Maximisers vs. Samplers

Finding a good fit for a neural network requires combatting two issues: Multimodality, and overfitting. Multimodality occurs when there is more than one “good” fit, and is particularly important where there are multiple “best” fits.

Model fitting is performed by a variety of approaches which fall into two categories: Maximisers and Samplers.

2.1 Maximisers

Maximisers fit models by finding the single ‘best fit’ parameters of the model. For example:
• Gradient methods
• Stochastic optimisation
• Genetic algorithms

 

Fig. 1: Example of gradient ascent for non-convex loss function (such as a neural network), with two parameters 𝜃0 and 𝜃1. Source: Andrew Ng.
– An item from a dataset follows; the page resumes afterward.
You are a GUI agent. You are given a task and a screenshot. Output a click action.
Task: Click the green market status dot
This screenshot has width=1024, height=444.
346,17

In general, such methods are prone to getting stuck in local peaks and may miss the global maximum. However, in some situations there may be multiple peaks of equal quality. In such cases, choosing a single peak can correspond to 6 confining your fit to a single mode of operation. More advanced methods use multiple peaks simultaneously to find the optimal fit.

2.2 Samplers

Samplers fit models by finding a collection of ‘most typical’ parameters of the model, and typically do so using a Markov Chain Monte Carlo (MCMC) approach. For example:
• Metropolis Hastings
• Nested Sampling
• Simulated Annealing

Fig. 2: Example of samples drawn from a bimodal posterior distribution. Source: Alex Rogozhinikov.
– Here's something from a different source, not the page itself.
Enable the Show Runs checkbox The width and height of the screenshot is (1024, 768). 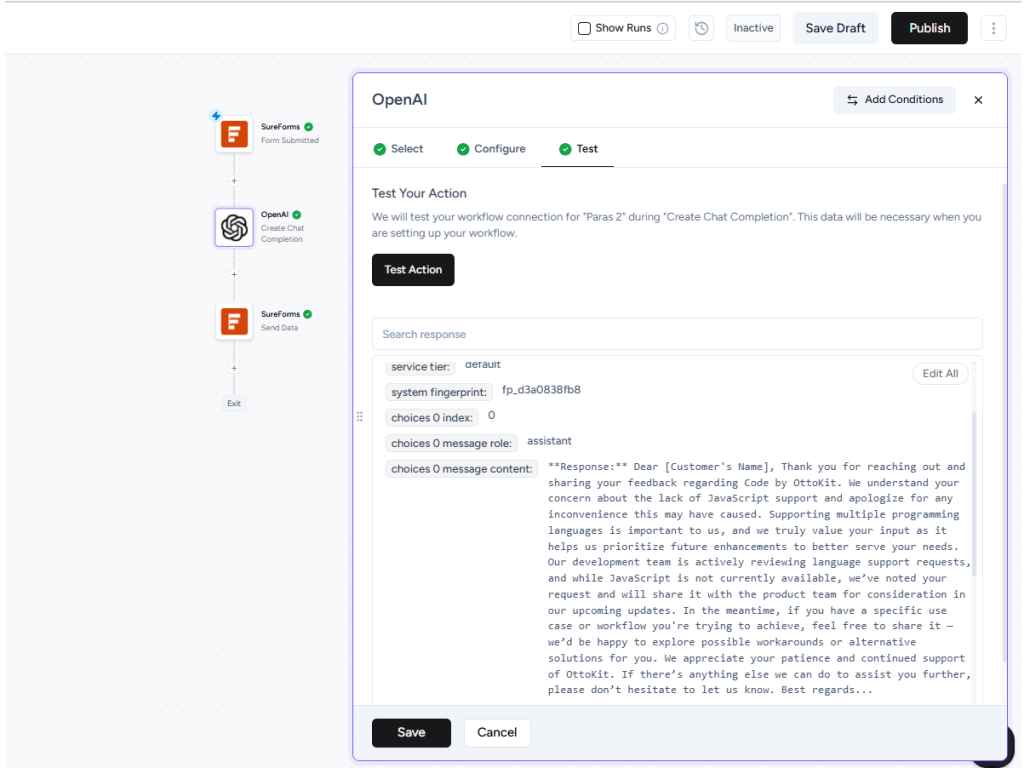pyautogui.click(x=584, y=28)

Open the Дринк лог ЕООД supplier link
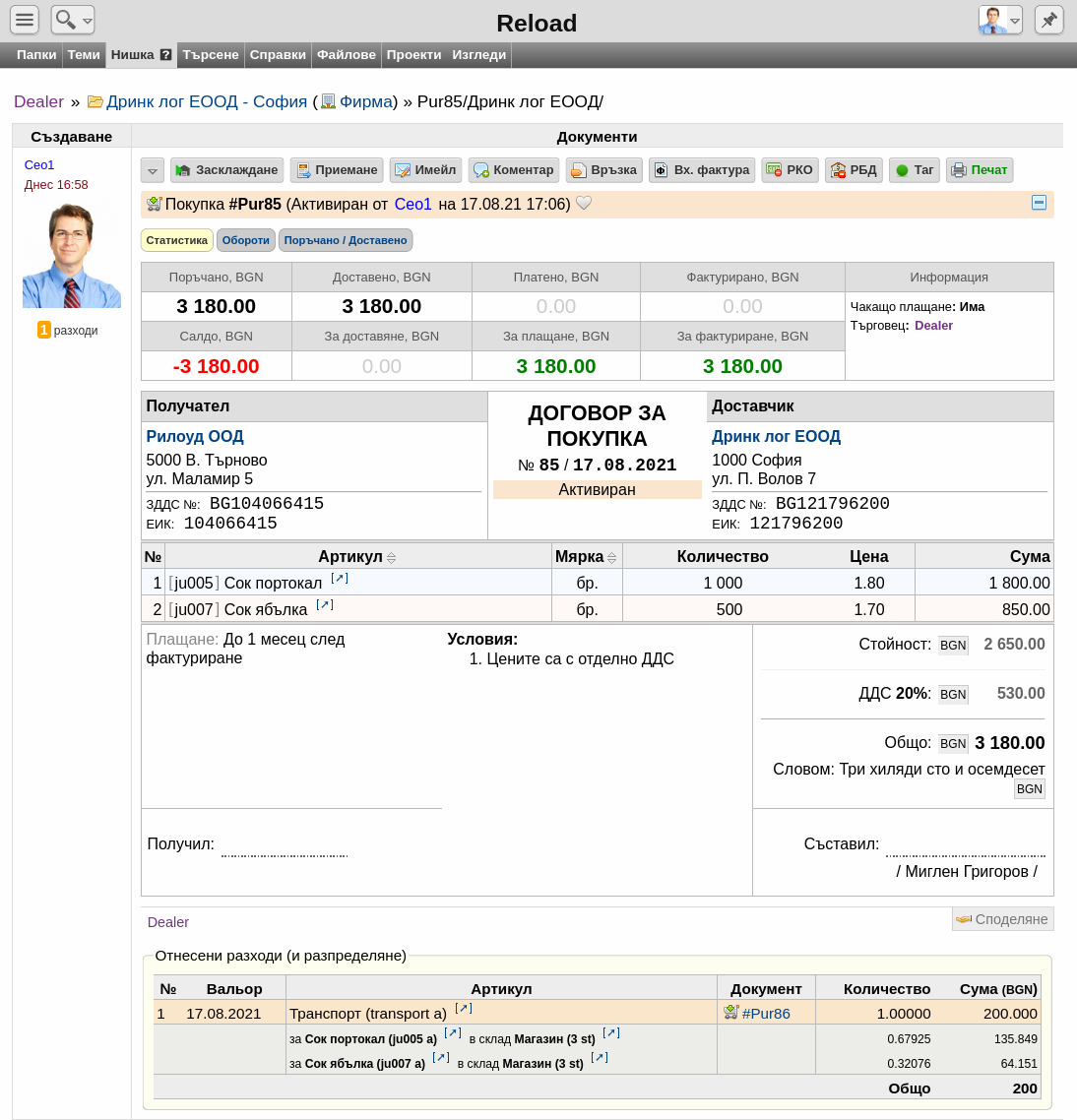click(776, 436)
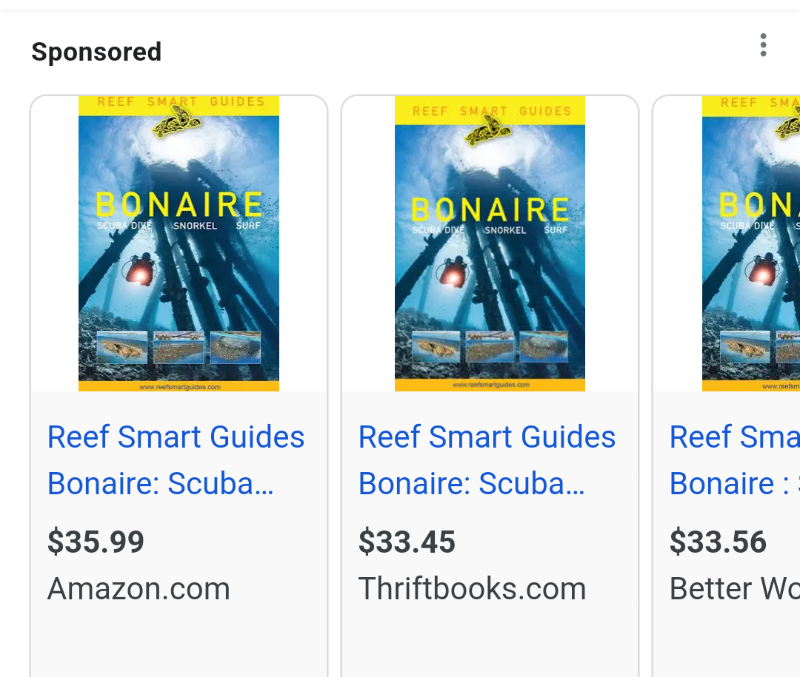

Sampling is advantageous for two reasons. First, a perfect sampler will explore multimodal distributions correctly. Second, sampling a function naturally combats over-fitting and allows quantification of errors in your analysis and the fidelity of your fit.

Maximisers attempt to combat overfitting via methods like regularisation and dropout. However, the reasons and intuition behind why such methods work are obscure, dubious, and a little ad-hoc. Moreover, optimising maximiserbased neural networks requires trial-and-error attempts in selecting and adjusting hyperparameters, which is not the most effective and qualitative approach to machine learning.

For the reasons above, the use of PolyChord represents a preference of sampling over maximising.